# What is being asked
Extend the filing excerpt below on EME's pending acquisition and the Paiton Project lawsuit, picking up after its final sentence.

# Extracted text

════════════════

ACQUISITIONS PENDING In March 1999, EME entered into agreements to acquire the
fossil-fuel generating assets of Commonwealth Edison Co. (ComEd), totaling 9,510
MW. EME will operate the plants, which are located in the midwestern United
States. The closing of the transaction is subject to various state and federal
regulatory approvals and is expected to be completed by year end 1999. EME
plans to finance the approximately $5 billion acquisition with a combination of
debt secured by the project, corporate debt, cash and funding from Edison
International. In connection with the acquisition, it is expected that a
subsidiary of EME will enter into transaction contracts with ComEd, whereby
ComEd will retain power purchase agreements with EME, enabling ComEd access to
certain amounts of plant output for the next five years to serve its customers.
29
PART II - OTHER INFORMATION
ITEM 1. LEGAL PROCEEDINGS
P. T. Perusahaan Listrik Negara - One of EME's subsidiaries, MEC Indonesia,
-------------------------------
B.V. (MEC Indonesia), owns a 40% interest in P. T. Paiton Energy, (formerly
known as Paiton Energy Company), an Indonesian limited liability company ("PE").
PE constructed a 1,230 MW coal-fired power project in East Java, Indonesia (the
"Paiton Project"). The Paiton Project has achieved commercial operation. In
1994, PE entered into a Power Purchase Agreement ("PPA") with Indonesia's state-
owned electricity company, P. T. Perusahaan Listrik Negara ("PLN"), pursuant to
which PLN is obligated to purchase the capacity and energy of the Paiton
Project.
On October 7, 1999, PLN announced that it had filed a lawsuit in the
Central Jakarta District Court against PE seeking to annul the PPA,
notwithstanding that PE continued to seek a negotiated basis on which to operate
the plant for an interim period during which the parties could discuss longer
term remedies for the effect on the project of the current financial crisis
affecting Indonesia. The terms of the PPA provide that any disputes with respect
thereto must be submitted to arbitration in Stockholm, Sweden and cannot be
brought in the courts of any country. Accordingly, immediately following the
filing of PLN's lawsuit, PE commenced an arbitration in accordance with the
terms of the PPA in order to confirm the validity of the agreement and to
protect the interests of PE's shareholders, lenders and other credit support
providers. In accordance with Indonesian procedures applicable to PLN's lawsuit,
PE was served with PLN's complaint on October 22, 1999. In its complaint, PLN
has generally alleged that the PPA was the result of corruption, cronyism and
nepotism and is "one-sided and against the public interest". The first court
hearing was held on October 25, at which procedural matters were discussed,
including the possibility of the court granting a stay of up to thirty days to
give the parties time to reach an out of court settlement. On November 1, a
second hearing was held at which the court granted a fourteen day suspension of
the proceedings until November 15, 1999, to allow the parties to pursue a
negotiated settlement. PE agreed to suspend any proceedings in the arbitration
initiated by PE for an equivalent period. PE intends to contest the jurisdiction
of the Indonesian courts, based on the PPA's provision for binding arbitration,
and otherwise will vigorously contest the allegations made in PLN's complaint.

════════════════

Element and text position data

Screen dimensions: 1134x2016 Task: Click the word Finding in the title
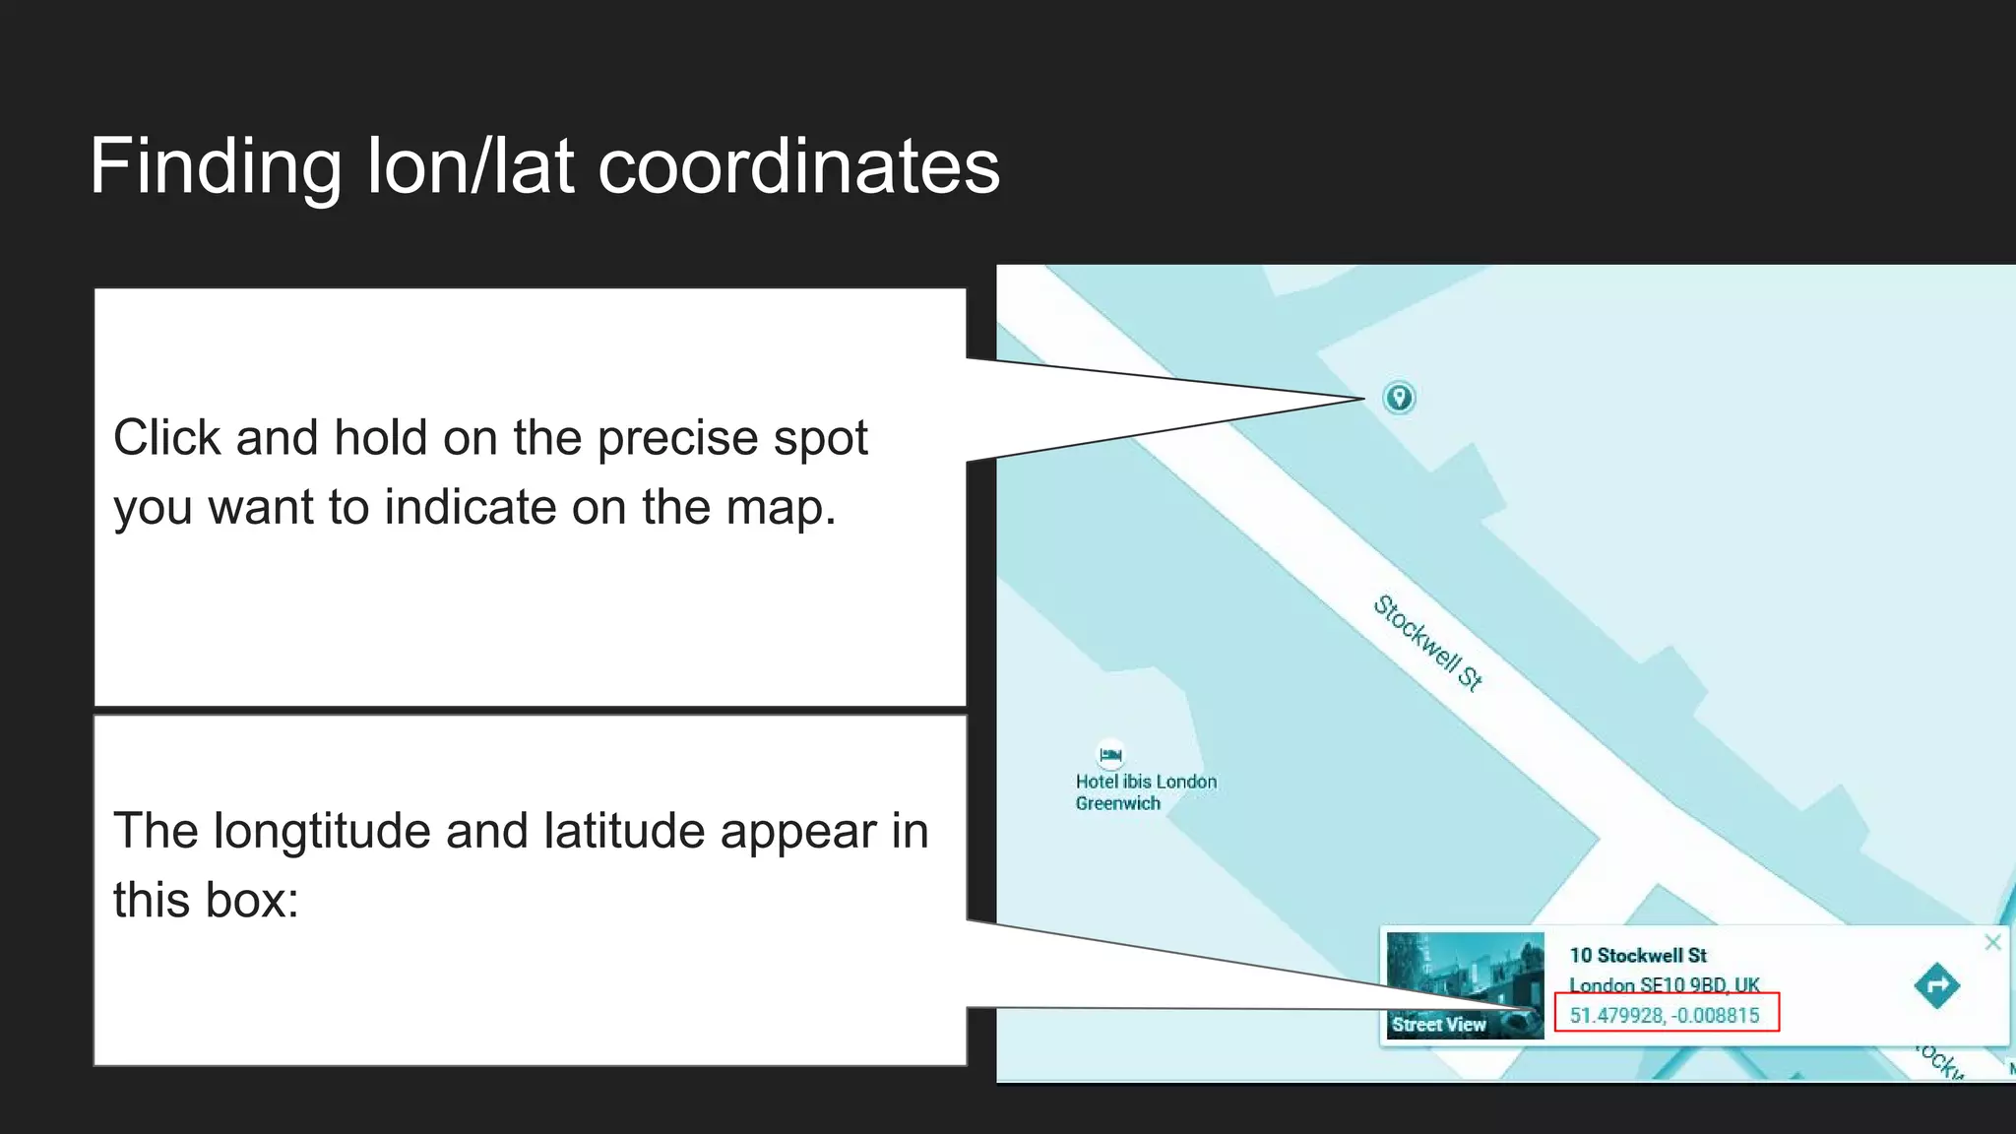click(x=216, y=167)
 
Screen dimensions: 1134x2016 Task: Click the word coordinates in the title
click(x=798, y=167)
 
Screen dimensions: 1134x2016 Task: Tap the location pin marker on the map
click(x=1399, y=398)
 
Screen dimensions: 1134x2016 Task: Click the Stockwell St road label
click(x=1428, y=643)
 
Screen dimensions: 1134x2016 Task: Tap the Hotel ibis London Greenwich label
click(x=1145, y=792)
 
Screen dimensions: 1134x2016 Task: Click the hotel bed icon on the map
click(x=1110, y=755)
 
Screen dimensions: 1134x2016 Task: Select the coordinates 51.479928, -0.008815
click(x=1665, y=1015)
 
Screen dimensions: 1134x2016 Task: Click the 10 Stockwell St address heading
click(x=1638, y=955)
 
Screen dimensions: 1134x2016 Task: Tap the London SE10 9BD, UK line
click(x=1664, y=984)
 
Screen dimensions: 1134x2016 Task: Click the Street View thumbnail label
click(x=1438, y=1025)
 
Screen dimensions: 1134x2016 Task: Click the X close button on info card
click(x=1992, y=942)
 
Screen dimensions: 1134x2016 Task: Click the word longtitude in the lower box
click(x=321, y=832)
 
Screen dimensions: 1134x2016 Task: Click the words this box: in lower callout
click(x=206, y=901)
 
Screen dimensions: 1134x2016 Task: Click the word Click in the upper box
click(x=166, y=439)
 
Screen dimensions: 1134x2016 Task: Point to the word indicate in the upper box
click(x=471, y=508)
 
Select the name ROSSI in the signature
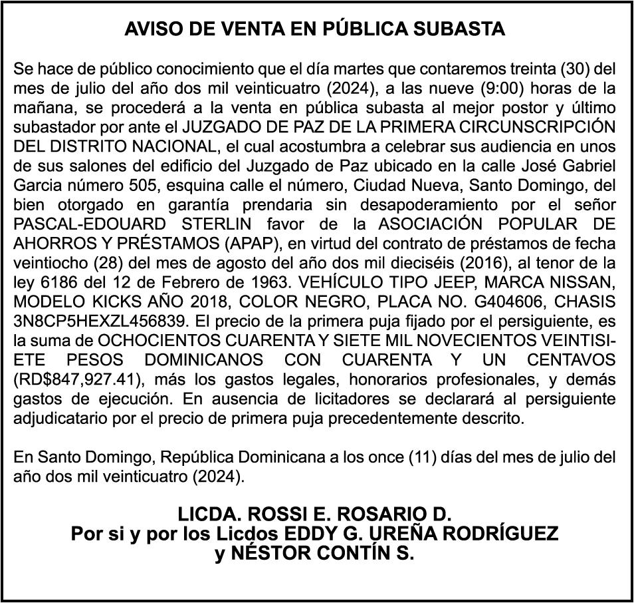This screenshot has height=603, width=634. tap(276, 514)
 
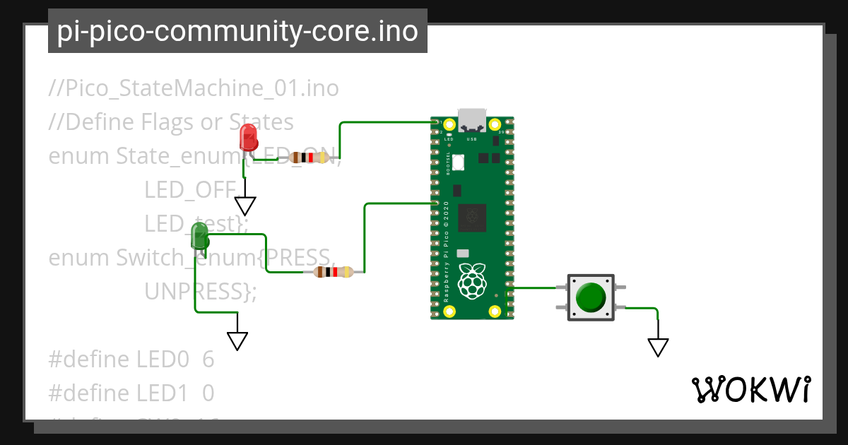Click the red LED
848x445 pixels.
click(248, 137)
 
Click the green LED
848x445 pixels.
click(200, 236)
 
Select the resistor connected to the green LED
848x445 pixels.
click(334, 272)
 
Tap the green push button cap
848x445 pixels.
click(590, 297)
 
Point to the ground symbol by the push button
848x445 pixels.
click(658, 347)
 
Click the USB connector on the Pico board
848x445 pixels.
click(471, 120)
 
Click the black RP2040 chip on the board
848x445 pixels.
click(471, 217)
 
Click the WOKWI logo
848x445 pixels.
click(750, 389)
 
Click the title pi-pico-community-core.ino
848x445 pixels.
click(237, 31)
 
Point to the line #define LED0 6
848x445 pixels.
click(131, 359)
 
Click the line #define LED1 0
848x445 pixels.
click(131, 392)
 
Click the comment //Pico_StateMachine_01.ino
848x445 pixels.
click(194, 88)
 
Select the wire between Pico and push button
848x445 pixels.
click(535, 287)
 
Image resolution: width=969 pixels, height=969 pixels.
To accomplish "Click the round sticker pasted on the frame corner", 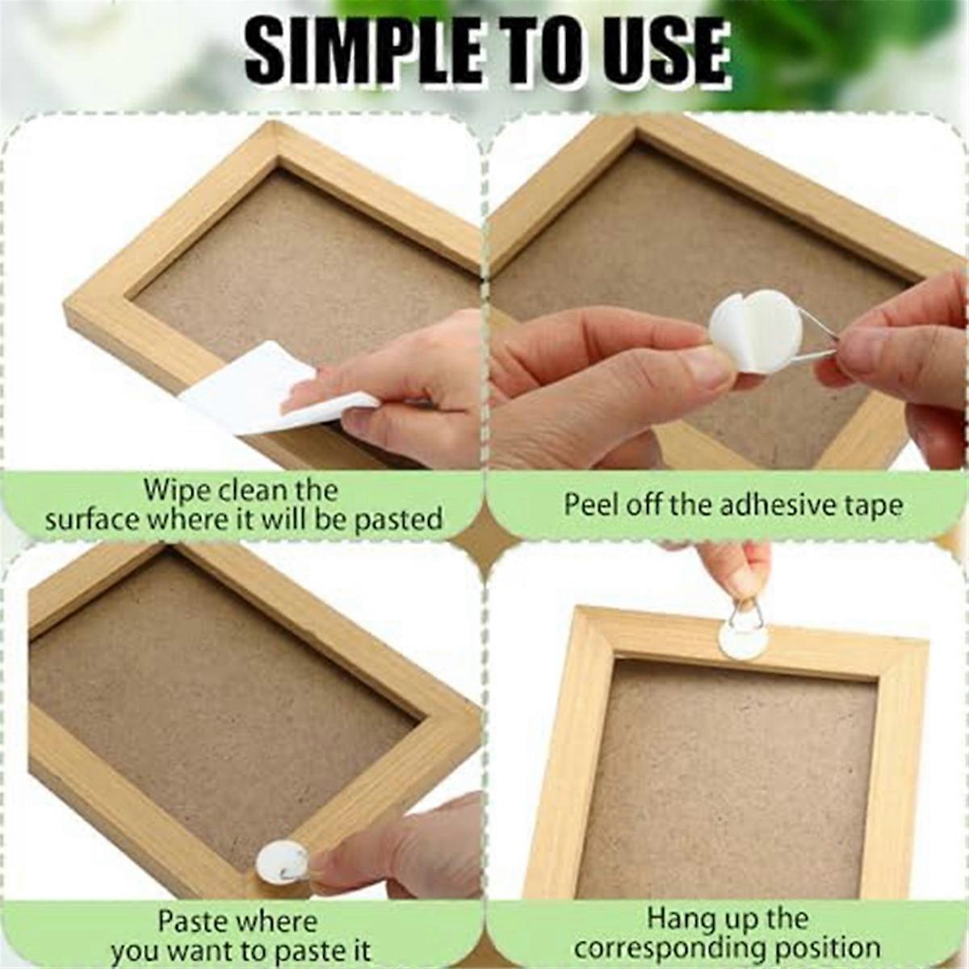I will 281,862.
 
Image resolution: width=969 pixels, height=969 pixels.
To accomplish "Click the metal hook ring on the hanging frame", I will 744,613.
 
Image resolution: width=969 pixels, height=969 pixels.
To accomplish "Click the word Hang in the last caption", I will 683,919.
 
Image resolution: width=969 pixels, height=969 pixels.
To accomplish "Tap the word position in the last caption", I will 833,948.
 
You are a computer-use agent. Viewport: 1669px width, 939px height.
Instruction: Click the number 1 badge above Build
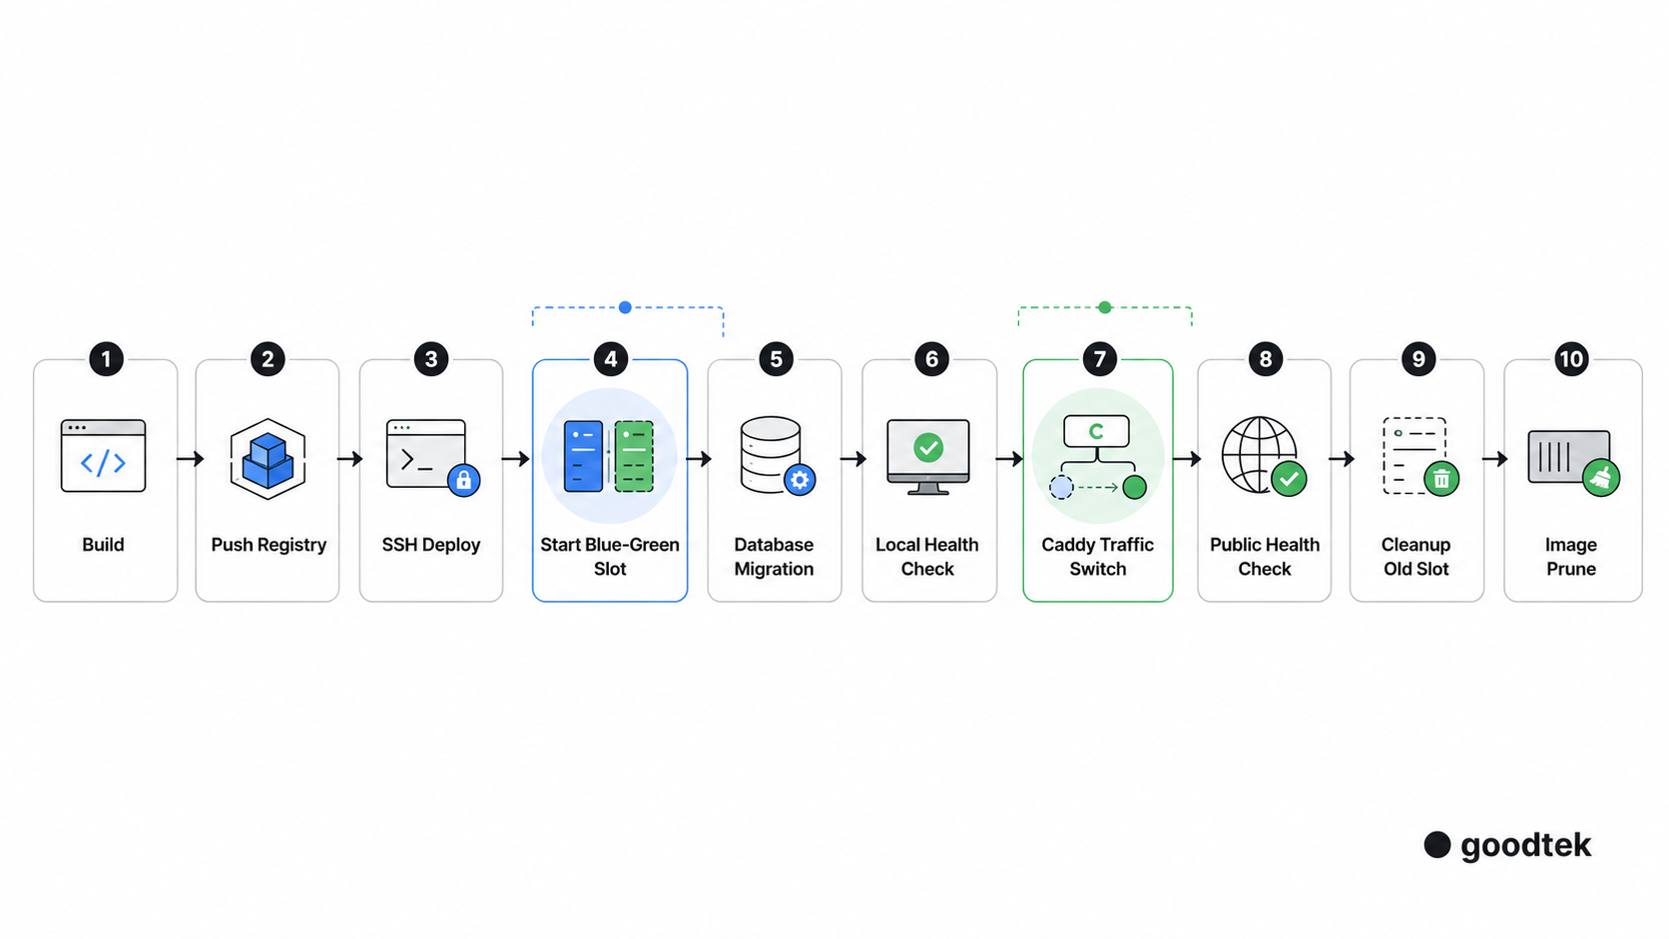point(106,359)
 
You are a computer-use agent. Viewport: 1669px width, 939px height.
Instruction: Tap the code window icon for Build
point(103,456)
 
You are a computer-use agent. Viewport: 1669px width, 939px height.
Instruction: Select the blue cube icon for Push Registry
point(268,459)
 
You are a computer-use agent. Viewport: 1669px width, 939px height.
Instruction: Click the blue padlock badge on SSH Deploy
point(463,480)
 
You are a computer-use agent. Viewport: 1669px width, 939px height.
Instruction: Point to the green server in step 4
point(634,456)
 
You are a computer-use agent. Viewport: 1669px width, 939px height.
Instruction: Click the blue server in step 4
point(583,456)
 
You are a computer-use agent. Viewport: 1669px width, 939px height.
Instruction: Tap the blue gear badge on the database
point(800,480)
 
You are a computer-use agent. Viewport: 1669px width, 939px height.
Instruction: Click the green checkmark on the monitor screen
point(928,447)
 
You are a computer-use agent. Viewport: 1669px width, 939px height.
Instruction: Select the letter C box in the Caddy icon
point(1096,431)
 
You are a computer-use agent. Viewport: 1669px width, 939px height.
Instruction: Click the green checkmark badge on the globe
point(1289,480)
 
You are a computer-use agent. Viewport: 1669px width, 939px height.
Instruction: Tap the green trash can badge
point(1441,479)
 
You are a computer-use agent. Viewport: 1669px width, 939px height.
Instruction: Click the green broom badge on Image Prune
point(1601,478)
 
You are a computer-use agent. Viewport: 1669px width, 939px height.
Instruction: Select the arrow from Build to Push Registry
point(190,459)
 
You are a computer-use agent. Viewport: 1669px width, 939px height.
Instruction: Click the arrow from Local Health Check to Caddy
point(1009,459)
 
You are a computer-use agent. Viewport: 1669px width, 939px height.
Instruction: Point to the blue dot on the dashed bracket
point(625,307)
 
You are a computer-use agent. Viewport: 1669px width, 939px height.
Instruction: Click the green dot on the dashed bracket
point(1105,307)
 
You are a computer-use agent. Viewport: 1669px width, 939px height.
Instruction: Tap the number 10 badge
point(1571,359)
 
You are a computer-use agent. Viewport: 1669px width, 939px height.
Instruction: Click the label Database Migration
point(775,557)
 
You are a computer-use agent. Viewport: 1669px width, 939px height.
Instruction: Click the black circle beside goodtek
point(1437,845)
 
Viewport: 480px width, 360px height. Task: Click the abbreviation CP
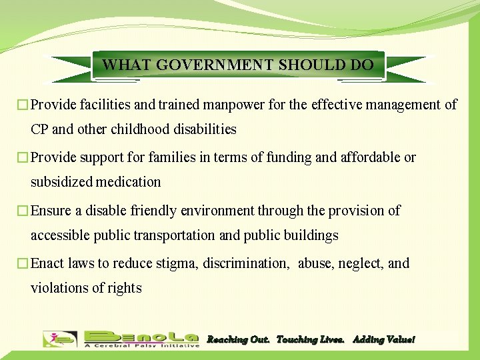pos(40,129)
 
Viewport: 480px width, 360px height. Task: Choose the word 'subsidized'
pos(63,182)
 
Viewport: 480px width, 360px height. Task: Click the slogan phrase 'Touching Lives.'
pos(311,340)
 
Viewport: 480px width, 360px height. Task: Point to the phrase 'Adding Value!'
pos(383,340)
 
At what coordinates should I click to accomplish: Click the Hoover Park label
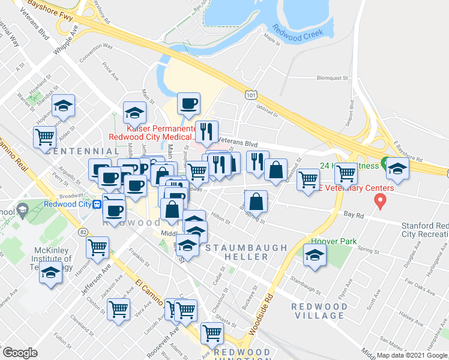tap(325, 242)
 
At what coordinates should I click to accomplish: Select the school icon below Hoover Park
tap(315, 256)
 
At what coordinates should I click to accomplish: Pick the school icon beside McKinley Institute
tap(50, 273)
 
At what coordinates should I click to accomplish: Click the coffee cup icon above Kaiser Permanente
tap(189, 103)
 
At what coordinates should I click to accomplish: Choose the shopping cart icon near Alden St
tap(44, 137)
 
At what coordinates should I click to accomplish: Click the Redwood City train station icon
tap(97, 204)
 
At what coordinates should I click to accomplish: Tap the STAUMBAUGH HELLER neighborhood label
tap(237, 252)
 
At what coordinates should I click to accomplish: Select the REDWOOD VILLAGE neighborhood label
tap(319, 311)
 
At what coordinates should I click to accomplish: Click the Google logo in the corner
tap(20, 353)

════════════════

# Expected output
30
ITEM 6. EXHIBITS AND REPORTS ON FORM 8-K
(a) Exhibits
[Download Table]
Exhibit No. Description
----------- -----------
10.64 Coal and Capex Facility Agreement, dated July 16, 1999 between
EME Finance UK Limited; Barclays Capital and Credit Suisse
First Boston; The Financial Institutions named as Banks; and
Barclays Bank PLC as Facility Agent.
10.65 Guarantee by EME dated July 16, 1999 supporting the Coal and
Capex Facility Agreement (Facility Agreement) issued by
Barclays Bank PLC to secure EME Finance UK Limited obligations
pursuant to the Facility Agreement.
27 Financial Data Schedule
(b) Reports on Form 8-K
The registrant filed the following reports on Form 8-K during the quarter
ended September 30, 1999.
[Download Table]
Date of Report Date Filed Item Reported
-------------- ---------- -------------
July 19, 1999 August 2, 1999 2
July 19, 1999 September 30, 1999 7
31
SIGNATURES
Pursuant to the requirements of the Securities Exchange Act of 1934, the
registrant has duly caused this report to be signed on its behalf by the
undersigned thereunto duly authorized.
Edison Mission Energy
--------------------------
(Registrant)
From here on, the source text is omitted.